Start of Block
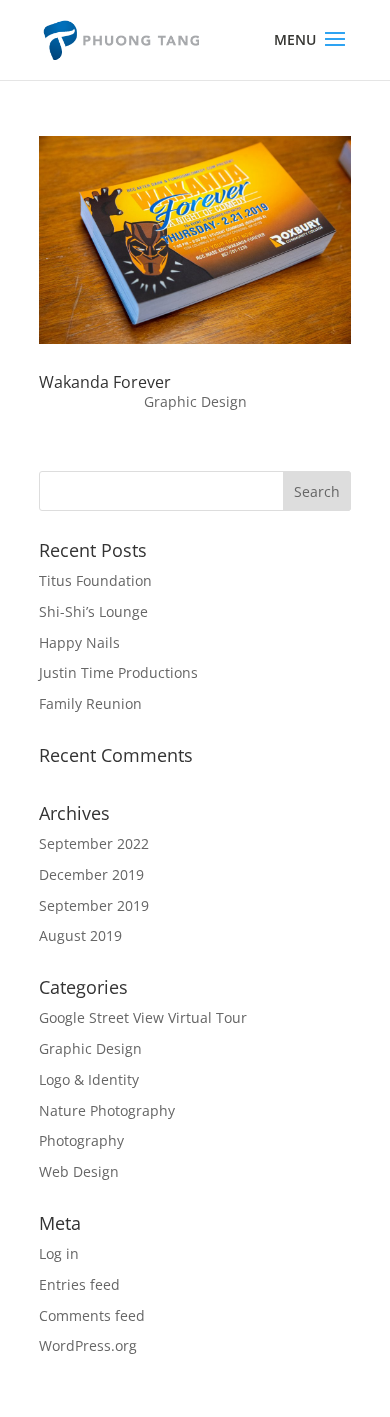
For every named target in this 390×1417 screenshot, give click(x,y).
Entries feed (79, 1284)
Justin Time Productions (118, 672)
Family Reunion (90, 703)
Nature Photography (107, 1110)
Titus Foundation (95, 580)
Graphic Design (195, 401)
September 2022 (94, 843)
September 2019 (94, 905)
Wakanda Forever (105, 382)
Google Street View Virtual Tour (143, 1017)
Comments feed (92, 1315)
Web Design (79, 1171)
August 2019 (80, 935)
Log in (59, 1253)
End of Block
> [EXERCISE DIRECTIONS]:
Repeat every line above exactly, but omit all images.

> [SOLUTION FOR THIS TASK]:
For every named target in this 390×1417 screenshot, give click(x,y).
Entries feed (79, 1284)
Justin Time Productions (118, 672)
Family Reunion (90, 703)
Nature Photography (107, 1110)
Titus Foundation (95, 580)
Graphic Design (195, 401)
September 2022 (94, 843)
September 2019 (94, 905)
Wakanda Forever (105, 382)
Google Street View Virtual Tour (143, 1017)
Comments feed (92, 1315)
Web Design (79, 1171)
August 2019 (80, 935)
Log in (59, 1253)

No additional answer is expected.